We will be forcing it with 4.0. It's not optional at all.

Bakual avatar Mar 22 '17 11:03 Bakual

Any plan which mandates that the current broken URLs that get accepted by the routing system is in my eyes not a valid plan. By that logic I can craft the URL of https://www.joomla.org/announcements/6-joomla-leadership-team.html which results in a 200 response, gives me exactly the body content that I'm looking for (even if it is now wrapped an the incorrect category/menu configuration), and therefore by your argument must continue to work or automagically redirect. Even funnier is this isn't a URL that will ever get generated within the Joomla application but if you know anything about how wonky the current router is you know exactly how to craft URLs in such a way to get mixed pages like this which just work.

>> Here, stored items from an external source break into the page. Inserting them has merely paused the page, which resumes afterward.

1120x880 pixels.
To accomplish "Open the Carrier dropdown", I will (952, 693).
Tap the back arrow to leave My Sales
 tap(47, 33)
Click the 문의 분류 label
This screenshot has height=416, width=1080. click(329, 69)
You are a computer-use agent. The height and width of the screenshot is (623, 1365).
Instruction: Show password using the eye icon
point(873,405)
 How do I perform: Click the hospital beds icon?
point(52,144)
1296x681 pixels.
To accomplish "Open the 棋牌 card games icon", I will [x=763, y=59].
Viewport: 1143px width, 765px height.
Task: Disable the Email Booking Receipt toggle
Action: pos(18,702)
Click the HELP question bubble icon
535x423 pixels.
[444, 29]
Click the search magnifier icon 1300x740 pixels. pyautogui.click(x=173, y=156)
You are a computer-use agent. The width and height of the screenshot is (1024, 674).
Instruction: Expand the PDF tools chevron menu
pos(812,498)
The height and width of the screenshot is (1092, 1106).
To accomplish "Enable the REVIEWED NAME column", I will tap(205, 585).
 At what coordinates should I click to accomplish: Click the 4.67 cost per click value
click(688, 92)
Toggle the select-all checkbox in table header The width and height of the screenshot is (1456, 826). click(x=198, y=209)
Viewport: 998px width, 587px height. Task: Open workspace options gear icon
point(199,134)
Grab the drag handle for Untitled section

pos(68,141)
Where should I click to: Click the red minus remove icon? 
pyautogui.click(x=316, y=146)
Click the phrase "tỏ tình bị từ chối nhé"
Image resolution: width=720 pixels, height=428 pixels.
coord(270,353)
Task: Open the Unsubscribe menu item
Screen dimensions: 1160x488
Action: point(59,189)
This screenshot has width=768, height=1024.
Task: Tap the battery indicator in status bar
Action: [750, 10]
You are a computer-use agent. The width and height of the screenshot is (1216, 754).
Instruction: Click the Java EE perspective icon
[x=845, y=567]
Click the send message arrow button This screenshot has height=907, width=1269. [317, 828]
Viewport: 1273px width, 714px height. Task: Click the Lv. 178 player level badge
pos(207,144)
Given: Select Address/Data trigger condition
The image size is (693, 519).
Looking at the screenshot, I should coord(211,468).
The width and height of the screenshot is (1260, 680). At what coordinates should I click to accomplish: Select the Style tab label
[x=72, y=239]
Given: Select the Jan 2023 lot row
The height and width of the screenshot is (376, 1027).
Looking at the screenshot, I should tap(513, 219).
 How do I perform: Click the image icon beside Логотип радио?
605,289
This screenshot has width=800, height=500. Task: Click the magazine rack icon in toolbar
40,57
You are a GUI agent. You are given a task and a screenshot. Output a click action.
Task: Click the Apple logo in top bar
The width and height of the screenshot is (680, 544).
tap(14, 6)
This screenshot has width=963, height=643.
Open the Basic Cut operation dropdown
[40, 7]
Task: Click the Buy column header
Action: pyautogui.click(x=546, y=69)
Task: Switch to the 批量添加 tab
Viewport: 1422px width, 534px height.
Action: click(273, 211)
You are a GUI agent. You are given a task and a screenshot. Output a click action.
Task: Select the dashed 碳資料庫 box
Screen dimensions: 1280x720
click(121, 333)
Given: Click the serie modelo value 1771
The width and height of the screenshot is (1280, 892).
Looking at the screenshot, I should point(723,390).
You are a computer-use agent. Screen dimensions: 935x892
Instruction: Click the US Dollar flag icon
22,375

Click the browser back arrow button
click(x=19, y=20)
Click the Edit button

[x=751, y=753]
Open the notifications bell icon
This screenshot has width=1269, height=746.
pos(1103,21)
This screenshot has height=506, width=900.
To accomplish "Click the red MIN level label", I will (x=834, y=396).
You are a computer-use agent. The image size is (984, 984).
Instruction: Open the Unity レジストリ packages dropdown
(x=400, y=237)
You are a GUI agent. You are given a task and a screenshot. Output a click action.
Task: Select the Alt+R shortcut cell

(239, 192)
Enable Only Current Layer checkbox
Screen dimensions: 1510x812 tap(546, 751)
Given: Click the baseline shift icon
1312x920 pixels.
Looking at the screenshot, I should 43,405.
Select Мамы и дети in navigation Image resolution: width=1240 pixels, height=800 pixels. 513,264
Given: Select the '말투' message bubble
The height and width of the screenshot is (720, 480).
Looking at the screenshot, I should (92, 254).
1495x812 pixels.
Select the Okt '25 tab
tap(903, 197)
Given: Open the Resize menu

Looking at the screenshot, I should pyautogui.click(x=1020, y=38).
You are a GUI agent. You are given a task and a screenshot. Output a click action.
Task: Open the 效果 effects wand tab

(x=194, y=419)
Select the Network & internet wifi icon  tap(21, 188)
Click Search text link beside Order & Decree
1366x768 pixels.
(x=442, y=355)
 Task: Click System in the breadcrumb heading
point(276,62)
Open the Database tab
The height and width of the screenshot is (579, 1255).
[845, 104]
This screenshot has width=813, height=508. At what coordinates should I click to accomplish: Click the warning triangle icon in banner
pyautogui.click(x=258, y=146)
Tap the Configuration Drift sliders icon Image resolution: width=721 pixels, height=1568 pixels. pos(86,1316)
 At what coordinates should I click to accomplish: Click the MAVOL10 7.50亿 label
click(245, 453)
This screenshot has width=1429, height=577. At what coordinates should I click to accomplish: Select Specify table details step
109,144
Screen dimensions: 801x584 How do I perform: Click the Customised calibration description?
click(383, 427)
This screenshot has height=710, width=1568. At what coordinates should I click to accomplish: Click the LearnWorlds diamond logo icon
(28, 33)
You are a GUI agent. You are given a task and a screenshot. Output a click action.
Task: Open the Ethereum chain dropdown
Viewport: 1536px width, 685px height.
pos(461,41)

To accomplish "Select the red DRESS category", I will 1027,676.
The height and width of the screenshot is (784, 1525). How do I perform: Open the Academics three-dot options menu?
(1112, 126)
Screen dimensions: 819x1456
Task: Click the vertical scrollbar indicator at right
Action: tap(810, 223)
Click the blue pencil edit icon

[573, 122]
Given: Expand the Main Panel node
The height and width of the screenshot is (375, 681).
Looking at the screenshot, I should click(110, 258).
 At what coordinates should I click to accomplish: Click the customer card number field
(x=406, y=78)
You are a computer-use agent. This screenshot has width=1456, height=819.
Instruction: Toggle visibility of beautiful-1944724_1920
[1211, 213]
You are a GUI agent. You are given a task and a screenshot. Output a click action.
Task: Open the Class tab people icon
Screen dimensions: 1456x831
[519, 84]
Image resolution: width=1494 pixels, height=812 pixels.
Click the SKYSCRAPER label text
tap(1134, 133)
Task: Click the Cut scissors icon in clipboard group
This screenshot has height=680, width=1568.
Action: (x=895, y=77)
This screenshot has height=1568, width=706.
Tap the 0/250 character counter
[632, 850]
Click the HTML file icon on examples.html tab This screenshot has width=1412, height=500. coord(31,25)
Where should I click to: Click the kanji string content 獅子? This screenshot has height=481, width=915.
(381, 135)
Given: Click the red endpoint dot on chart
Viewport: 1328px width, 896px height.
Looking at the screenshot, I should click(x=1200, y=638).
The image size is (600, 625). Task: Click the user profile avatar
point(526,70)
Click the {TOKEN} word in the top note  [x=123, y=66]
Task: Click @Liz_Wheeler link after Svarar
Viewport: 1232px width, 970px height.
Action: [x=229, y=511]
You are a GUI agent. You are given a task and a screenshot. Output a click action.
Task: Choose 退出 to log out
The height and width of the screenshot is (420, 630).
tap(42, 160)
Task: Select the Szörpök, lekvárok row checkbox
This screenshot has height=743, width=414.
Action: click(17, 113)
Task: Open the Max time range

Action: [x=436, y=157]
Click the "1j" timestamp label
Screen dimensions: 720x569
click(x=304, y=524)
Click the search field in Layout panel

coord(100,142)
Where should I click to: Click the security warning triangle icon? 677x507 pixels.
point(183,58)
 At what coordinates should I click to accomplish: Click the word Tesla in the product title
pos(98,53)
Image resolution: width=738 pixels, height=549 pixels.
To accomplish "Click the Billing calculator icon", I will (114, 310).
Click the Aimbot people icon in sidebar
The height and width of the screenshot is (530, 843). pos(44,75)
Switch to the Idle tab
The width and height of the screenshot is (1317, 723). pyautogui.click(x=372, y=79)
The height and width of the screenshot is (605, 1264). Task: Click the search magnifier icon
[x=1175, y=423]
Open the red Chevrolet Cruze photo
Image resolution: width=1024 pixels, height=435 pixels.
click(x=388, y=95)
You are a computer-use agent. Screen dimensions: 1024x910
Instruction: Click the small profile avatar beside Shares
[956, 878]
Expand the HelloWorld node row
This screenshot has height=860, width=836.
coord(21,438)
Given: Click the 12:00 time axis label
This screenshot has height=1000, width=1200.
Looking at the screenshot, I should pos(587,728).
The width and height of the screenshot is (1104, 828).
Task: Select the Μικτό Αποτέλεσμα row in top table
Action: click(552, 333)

Sooner or later we have to cut the technical debt and we have to address some of the underlying issues users have with the routing system. One of the most frequent groans is people manage to get "duplicate content" because there are a plethora of URLs you can use to get to a page if you know what you're doing (https://www.joomla.org/component/content/category/6-joomla-leadership-team.html is another perfectly valid mutation of the leadership page but again wrapped with the wrong menu data). We need to stop having a system that allows you to mutate the URL structure and land on a valid page, this system moves in that direction.

Yes, it does mean that users will require additional education and additional work to validate their links. Yes, I get this is not optimal user experience. But short of always supporting routing what are very obviously FUBAR URLs to the right content within our code, there is no fix for that.

mbabker avatar Mar 22 '17 12:03 mbabker

for the record i have absolutely no issue with making urls that "work" today but cannot be "generated" by Joomla no longer work

brianteeman avatar Mar 22 '17 12:03 brianteeman

@mbabker Michael, I'm not saying to keep the old URLs working forever. I just want to have a way site admins realistically can redirect the old URLs to the new ones without having to manually add all of them.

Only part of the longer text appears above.